**ASSIGNMENT:**
A single number is required: the count of lines in the entries below that include the word "will".

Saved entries
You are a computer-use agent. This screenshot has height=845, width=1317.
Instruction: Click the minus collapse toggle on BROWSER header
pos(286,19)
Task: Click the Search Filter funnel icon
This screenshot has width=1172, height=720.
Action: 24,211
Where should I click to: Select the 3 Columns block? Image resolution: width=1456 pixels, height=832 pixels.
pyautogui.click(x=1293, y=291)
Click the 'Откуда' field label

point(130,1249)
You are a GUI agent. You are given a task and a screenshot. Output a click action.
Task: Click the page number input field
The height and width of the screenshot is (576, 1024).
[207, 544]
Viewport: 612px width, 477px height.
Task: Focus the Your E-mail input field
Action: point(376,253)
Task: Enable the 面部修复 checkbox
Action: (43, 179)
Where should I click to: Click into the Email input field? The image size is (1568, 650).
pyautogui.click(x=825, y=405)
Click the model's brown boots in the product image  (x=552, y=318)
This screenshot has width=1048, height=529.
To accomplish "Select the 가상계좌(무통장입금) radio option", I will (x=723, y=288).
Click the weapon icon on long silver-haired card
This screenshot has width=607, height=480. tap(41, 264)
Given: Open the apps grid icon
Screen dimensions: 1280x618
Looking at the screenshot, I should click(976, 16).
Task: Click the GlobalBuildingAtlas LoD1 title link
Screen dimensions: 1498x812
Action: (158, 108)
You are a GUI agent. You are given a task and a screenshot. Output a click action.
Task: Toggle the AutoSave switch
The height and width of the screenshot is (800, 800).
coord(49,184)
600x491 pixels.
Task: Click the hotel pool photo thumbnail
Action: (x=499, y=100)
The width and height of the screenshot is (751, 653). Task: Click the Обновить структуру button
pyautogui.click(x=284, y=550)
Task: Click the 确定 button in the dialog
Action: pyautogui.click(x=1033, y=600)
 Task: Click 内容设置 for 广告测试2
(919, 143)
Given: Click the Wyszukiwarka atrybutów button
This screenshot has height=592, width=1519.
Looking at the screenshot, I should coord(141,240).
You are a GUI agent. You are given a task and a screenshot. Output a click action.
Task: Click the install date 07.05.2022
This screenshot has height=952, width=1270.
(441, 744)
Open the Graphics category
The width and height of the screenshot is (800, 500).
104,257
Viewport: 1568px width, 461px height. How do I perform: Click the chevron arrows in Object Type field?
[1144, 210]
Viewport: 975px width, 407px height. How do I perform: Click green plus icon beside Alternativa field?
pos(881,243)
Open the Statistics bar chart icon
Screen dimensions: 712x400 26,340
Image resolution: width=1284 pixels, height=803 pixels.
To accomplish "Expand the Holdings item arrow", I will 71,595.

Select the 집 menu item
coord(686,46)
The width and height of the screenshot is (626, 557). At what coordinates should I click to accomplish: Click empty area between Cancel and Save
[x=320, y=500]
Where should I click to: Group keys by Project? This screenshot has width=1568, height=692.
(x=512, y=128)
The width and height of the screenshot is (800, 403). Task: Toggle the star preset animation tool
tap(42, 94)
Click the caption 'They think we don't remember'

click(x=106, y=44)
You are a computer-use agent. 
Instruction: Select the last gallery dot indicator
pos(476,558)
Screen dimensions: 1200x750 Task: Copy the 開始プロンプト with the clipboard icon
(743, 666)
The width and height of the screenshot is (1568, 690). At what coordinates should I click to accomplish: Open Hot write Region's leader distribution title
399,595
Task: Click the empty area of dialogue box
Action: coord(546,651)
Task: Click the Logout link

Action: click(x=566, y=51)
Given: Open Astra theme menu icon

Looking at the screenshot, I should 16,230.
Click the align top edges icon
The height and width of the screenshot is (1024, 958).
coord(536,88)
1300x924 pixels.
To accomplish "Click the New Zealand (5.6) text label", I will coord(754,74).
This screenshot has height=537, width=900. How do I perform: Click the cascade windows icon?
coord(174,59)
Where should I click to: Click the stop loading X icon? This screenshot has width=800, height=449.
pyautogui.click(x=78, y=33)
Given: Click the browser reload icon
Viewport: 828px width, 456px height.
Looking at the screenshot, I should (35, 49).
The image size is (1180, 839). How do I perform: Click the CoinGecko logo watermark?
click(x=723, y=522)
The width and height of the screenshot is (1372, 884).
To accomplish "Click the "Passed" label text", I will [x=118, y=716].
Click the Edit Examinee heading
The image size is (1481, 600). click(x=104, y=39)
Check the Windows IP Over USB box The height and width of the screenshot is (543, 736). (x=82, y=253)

**REPLY TO THE TASK:**
4